## Task requirements
**1.** Answer these questions about the text on technology addiction:
(a) Which computer game does the opening paragraph name?
(b) Where is Britain's first technology-addiction centre located?
(c) What share of the surveyed pupils felt they were addicted to the web?
**2.** Carry the technology-addiction text forward from its last sentence, "But is technophilia really such a plague?"

Have you ever interrupted childbirth, coitus, a wedding or a graduation ceremony, a funeral or a minute's silence to send a text? Does the thought of going cold turkey from technology make you want to daub your social networking status in your own blood across the nearest brick wall? Is your ideal six-month sabbatical from work an extended period playing World of Warcraft in a windowless bedroom?
If so, then box up your broadband, swallow your SIM and visit Capio Nightingale Hospital in London, the location of Britain's first technology-addiction centre. You could be the country's latest gadget junkie, reared on years of laptop hogging and online high living. People are contracting the computer bug early: according to research published last September by Cranfield University School of Management in Northampton, of 260 secondary school pupils surveyed, 26 per cent spent more than six hours a day on the internet. This battalion of hi-tech tykes yielded 63 per cent who felt they were addicted to the web, 53 per cent who had a compulsive attachment to their mobile phones and 62 per cent who were bought their first computer before hitting the age of eight. But is technophilia really such a plague?

## Data section
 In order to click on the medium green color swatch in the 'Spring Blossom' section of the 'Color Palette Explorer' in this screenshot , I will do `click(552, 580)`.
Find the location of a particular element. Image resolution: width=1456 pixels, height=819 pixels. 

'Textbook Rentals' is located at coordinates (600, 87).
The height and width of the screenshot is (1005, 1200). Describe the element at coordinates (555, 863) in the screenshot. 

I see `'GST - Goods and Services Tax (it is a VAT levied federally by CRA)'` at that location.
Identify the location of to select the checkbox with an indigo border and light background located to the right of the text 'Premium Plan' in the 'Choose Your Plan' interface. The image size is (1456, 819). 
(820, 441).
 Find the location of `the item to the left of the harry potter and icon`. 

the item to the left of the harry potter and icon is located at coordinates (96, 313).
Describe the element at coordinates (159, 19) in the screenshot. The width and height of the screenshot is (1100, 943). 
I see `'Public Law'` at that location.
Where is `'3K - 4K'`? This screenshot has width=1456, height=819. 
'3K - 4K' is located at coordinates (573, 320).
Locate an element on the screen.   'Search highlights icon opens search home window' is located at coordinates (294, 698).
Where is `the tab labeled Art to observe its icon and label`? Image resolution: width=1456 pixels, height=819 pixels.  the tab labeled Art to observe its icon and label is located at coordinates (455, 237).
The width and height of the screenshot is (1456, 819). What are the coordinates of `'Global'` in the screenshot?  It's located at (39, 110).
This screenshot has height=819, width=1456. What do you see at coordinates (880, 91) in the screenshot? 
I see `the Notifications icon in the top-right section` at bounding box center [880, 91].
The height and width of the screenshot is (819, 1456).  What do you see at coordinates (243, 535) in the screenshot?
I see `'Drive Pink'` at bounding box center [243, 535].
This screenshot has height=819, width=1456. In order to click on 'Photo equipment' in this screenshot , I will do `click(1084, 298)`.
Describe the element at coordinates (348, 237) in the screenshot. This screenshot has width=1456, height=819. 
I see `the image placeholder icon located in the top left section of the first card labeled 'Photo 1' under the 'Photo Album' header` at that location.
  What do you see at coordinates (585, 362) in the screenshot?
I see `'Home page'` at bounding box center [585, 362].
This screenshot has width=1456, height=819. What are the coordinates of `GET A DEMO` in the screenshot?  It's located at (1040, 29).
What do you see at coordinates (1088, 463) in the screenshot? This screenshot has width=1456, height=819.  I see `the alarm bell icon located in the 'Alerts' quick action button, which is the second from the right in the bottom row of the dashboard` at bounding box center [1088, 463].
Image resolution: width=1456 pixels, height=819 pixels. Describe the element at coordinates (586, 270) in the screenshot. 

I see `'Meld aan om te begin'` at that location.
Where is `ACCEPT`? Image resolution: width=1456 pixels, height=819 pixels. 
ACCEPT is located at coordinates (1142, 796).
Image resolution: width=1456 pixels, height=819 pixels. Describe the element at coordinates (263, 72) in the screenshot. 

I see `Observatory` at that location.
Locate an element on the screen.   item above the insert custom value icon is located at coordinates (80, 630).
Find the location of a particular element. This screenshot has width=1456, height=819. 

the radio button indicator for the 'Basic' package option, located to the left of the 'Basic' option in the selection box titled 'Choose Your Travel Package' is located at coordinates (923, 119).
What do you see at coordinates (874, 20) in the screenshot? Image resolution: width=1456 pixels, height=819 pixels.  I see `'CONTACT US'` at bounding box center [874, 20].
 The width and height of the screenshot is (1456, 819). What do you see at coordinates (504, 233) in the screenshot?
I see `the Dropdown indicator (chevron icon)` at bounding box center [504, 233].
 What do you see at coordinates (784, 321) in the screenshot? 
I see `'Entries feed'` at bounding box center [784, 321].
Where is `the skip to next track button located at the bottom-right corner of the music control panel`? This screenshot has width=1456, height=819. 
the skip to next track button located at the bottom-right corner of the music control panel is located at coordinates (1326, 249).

## Results for the exercise
**1.**
(a) World of Warcraft
(b) Capio Nightingale Hospital in London
(c) 63 per cent

**2.**
"If teenagers become more withdrawn they run the risk of being developmentally out of step with their peers," says Capio Nightingale's consultant psychiatrist Dr Richard Graham. "It's a very young field of research, but there is some evidence to suggest that girls who spend too much time on Facebook miss out on key developmental steps and could feel immature. Extreme cases can put people's education and employment at risk. Then there are the physical aspects. You can have a poor diet, lose weight, not eat properly. If teenagers are pulling all-nighters they might turn to stimulants, like caffeine or taurine, and there is evidence that can increase anxiety in the long-term."
Teenagers, necessarily, are a high-risk group, as are those who've had a bereavement, separation or redundancy. But no one is free from its impact. Technology experts talk anecdotally of the Texan 13-year-old who developed repetitive strain disorder from texting, or the Korean couple who were building a "cyber-baby" on the internet but neglected to look after their real-life offspring. Scientists quizzed by The New York Times last week claimed juggling email, phone calls and other incoming information can change how you think or behave. It undermines our ability to focus. Having Twitter, RSS, Facebook, Digg and email feeds open at the same time capitalise on a physiological response to opportunities or threats. This stimulation provokes excitement, in the form of a dopamine squirt, which can be addictive. It can have deadly consequences – which is why talking on your mobile phone while driving was banned in Britain in 2003.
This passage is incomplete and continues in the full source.